- EXERCISE DETAILS: Without leaving out a single line, copy the records exactly.

- PROVIDED RECORDS:

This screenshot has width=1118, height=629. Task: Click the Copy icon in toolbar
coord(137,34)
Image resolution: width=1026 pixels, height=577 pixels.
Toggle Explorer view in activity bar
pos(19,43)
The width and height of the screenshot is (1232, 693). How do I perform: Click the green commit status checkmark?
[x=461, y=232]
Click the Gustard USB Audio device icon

- REPLY TO THE EXERCISE:
This screenshot has width=1118, height=629. Task: Click the Copy icon in toolbar
coord(137,34)
Image resolution: width=1026 pixels, height=577 pixels.
Toggle Explorer view in activity bar
pos(19,43)
The width and height of the screenshot is (1232, 693). How do I perform: Click the green commit status checkmark?
[x=461, y=232]
Click the Gustard USB Audio device icon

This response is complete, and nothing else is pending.